Extracted data entries:
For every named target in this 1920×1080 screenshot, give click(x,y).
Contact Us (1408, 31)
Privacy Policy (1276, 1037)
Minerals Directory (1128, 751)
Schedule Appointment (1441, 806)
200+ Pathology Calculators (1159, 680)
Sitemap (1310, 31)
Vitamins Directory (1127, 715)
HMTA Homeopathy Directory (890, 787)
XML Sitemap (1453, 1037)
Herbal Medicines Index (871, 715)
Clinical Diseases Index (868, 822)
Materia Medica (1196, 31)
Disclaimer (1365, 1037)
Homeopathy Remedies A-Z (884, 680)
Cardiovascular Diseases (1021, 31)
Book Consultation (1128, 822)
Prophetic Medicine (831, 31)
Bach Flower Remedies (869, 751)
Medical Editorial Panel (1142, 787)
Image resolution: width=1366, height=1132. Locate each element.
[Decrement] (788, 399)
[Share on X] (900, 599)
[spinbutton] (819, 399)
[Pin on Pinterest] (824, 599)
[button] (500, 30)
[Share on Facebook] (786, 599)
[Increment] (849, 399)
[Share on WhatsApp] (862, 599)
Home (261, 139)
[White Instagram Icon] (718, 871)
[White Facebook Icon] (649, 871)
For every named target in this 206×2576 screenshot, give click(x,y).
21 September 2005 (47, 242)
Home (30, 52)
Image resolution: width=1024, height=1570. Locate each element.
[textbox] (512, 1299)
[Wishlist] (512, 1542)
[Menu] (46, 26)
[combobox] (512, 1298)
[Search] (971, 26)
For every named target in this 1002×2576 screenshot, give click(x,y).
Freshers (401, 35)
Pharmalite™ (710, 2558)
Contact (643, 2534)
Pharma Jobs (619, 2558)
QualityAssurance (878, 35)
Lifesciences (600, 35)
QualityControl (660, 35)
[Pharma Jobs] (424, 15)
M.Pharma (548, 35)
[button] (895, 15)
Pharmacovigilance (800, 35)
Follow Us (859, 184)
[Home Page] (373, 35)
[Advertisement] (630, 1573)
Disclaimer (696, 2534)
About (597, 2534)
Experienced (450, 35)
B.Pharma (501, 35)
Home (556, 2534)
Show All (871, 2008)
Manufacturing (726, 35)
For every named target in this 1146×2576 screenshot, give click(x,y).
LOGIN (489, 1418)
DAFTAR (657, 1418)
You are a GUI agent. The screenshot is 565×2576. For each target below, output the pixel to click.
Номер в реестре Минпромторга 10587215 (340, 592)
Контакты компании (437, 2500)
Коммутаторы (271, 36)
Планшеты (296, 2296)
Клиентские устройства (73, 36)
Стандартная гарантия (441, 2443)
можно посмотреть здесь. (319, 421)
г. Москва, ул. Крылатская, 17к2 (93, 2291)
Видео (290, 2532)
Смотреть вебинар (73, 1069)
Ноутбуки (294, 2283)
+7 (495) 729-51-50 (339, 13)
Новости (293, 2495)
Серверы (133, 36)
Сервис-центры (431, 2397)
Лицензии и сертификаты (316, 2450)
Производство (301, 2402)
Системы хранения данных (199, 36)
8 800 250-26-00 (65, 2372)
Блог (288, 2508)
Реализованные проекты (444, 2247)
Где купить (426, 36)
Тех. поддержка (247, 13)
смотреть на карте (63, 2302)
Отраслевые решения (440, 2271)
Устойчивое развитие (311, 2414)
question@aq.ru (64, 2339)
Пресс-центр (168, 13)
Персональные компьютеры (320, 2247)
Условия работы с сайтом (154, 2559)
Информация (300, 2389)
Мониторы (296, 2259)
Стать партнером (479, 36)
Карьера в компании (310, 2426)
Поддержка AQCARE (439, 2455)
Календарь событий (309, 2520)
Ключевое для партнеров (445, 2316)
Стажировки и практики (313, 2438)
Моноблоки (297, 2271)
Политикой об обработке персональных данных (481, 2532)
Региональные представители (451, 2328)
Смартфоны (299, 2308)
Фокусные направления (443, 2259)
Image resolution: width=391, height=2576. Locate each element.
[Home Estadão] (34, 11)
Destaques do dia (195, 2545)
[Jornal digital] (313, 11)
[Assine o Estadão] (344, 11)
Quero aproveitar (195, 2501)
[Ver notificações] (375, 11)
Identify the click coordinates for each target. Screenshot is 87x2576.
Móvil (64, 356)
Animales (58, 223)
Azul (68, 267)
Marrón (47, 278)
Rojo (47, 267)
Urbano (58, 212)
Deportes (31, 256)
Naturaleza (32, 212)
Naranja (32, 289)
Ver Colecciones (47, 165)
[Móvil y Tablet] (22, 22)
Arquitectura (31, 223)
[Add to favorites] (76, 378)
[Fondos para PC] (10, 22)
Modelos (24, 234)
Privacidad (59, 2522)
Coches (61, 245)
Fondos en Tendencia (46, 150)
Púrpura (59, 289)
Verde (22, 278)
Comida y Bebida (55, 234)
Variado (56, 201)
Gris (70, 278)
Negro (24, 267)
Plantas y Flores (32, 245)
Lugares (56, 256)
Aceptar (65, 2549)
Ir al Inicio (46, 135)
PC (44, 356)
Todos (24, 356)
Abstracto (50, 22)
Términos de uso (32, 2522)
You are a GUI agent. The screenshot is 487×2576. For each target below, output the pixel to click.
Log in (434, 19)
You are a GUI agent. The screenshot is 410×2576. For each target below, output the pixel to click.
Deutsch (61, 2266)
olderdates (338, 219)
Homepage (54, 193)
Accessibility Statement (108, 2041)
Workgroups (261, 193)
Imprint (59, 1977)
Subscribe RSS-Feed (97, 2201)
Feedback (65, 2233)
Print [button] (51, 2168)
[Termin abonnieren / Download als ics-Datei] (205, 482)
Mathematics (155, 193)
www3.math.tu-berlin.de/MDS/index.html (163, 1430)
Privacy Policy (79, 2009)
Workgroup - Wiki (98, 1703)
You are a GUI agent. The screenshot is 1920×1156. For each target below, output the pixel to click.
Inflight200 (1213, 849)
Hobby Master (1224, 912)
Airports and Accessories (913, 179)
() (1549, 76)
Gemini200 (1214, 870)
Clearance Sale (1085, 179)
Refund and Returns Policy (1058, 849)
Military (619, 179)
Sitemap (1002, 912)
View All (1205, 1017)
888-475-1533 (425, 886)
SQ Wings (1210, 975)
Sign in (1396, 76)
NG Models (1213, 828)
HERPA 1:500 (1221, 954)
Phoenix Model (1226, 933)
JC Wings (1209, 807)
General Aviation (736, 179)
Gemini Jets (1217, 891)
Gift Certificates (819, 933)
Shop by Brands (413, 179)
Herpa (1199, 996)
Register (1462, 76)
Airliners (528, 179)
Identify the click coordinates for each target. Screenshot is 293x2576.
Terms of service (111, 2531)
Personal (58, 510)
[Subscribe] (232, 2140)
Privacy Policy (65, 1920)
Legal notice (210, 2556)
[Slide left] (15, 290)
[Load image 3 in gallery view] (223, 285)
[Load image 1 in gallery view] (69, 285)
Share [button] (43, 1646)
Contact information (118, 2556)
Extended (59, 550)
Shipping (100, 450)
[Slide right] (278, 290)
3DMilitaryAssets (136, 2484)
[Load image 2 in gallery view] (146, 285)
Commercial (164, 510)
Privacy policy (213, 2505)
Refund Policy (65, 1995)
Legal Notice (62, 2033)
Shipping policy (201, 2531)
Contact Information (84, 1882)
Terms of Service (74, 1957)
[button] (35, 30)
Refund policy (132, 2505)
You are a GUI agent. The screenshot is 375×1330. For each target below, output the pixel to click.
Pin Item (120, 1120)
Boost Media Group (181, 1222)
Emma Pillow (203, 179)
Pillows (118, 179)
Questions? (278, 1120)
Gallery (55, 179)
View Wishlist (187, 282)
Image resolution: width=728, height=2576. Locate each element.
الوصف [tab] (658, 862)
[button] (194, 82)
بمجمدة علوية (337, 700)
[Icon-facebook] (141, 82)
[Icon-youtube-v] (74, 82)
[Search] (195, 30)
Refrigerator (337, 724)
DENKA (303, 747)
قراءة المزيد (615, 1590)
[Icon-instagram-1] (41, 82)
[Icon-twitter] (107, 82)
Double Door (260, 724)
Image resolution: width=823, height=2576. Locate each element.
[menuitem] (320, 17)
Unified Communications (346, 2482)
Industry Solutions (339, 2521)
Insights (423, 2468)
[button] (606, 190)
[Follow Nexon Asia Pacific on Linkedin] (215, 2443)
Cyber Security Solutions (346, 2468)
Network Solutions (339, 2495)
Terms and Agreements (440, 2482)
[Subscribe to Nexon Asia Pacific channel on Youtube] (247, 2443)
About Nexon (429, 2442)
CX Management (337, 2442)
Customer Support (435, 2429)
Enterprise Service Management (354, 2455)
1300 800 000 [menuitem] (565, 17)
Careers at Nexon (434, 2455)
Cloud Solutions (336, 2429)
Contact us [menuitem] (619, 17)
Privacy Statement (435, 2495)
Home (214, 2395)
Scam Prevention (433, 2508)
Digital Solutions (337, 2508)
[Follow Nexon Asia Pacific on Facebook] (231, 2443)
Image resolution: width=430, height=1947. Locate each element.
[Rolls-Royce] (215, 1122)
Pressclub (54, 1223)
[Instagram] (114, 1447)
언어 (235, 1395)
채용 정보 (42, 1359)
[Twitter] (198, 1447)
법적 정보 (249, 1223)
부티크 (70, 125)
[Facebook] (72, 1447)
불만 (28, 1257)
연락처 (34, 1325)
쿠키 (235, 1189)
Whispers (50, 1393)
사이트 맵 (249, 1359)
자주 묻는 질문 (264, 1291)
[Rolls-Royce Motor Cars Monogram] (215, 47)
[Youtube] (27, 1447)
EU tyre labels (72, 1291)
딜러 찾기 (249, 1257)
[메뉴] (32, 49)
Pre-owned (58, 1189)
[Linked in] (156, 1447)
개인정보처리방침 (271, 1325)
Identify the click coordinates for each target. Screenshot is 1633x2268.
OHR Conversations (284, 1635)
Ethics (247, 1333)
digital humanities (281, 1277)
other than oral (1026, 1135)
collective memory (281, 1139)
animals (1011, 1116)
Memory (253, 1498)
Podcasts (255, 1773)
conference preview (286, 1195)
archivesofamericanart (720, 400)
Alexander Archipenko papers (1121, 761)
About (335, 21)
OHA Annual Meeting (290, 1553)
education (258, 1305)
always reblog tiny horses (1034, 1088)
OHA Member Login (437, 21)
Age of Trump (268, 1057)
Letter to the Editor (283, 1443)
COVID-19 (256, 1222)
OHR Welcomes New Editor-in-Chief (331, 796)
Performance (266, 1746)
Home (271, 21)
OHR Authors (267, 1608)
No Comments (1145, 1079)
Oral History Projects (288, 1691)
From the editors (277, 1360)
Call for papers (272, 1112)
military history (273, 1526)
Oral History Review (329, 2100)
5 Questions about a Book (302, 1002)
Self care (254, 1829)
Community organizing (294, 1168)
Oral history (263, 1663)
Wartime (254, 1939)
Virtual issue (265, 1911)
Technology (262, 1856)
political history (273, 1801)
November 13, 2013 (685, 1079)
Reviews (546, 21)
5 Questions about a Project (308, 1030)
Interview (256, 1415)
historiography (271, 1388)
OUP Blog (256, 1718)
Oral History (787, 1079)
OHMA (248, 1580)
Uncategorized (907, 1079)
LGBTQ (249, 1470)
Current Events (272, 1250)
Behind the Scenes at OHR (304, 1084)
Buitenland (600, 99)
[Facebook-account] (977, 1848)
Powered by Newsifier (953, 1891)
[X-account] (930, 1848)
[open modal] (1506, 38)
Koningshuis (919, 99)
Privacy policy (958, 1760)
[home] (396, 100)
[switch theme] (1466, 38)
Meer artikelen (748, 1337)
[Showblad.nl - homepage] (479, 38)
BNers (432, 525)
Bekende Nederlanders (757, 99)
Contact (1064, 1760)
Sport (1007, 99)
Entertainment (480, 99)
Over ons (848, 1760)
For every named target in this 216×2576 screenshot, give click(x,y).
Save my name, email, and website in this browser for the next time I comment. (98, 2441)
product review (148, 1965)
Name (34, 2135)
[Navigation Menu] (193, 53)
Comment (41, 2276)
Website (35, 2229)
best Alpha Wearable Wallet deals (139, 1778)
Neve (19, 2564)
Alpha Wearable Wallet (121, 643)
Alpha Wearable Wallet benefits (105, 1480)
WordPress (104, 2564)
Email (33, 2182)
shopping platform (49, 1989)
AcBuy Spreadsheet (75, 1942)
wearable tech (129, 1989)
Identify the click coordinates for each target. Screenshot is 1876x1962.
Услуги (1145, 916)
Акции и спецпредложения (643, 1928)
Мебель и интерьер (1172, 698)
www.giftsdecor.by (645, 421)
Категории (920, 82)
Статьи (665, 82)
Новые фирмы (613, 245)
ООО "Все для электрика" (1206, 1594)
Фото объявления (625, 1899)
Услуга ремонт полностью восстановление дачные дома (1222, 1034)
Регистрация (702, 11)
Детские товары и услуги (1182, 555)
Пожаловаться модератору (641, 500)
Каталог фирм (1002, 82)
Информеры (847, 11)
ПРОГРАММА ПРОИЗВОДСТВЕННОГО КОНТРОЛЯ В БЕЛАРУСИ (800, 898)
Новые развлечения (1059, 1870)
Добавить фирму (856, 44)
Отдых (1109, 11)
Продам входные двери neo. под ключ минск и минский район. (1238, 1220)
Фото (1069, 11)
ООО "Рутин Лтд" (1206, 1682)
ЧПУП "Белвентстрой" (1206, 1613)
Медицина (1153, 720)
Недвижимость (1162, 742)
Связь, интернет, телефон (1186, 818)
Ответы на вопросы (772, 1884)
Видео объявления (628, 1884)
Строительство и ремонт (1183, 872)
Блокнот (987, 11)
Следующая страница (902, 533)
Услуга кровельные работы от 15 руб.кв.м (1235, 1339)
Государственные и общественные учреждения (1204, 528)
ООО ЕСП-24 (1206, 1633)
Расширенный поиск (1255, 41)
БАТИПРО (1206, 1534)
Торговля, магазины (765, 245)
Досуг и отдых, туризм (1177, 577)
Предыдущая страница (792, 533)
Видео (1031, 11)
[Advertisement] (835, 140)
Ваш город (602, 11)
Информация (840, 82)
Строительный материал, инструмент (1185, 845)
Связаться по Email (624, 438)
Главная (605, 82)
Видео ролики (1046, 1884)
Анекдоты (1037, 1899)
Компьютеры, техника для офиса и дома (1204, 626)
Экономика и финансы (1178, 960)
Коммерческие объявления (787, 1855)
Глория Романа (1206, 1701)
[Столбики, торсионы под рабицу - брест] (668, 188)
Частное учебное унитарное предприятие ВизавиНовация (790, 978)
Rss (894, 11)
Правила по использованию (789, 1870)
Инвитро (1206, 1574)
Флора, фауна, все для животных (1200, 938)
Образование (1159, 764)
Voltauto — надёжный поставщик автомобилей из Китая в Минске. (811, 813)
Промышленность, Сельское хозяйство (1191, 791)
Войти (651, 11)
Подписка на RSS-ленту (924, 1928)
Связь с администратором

- _WORK TASK_
Which lines above run from the one containing "Детские товары и услуги (1182, 555)" to the one containing "Следующая страница (902, 533)"? Give them again exactly, both ends included.

- _RESULT_
Детские товары и услуги (1182, 555)
Пожаловаться модератору (641, 500)
Каталог фирм (1002, 82)
Информеры (847, 11)
ПРОГРАММА ПРОИЗВОДСТВЕННОГО КОНТРОЛЯ В БЕЛАРУСИ (800, 898)
Новые развлечения (1059, 1870)
Добавить фирму (856, 44)
Отдых (1109, 11)
Продам входные двери neo. под ключ минск и минский район. (1238, 1220)
Фото (1069, 11)
ООО "Рутин Лтд" (1206, 1682)
ЧПУП "Белвентстрой" (1206, 1613)
Медицина (1153, 720)
Недвижимость (1162, 742)
Связь, интернет, телефон (1186, 818)
Ответы на вопросы (772, 1884)
Видео объявления (628, 1884)
Строительство и ремонт (1183, 872)
Блокнот (987, 11)
Следующая страница (902, 533)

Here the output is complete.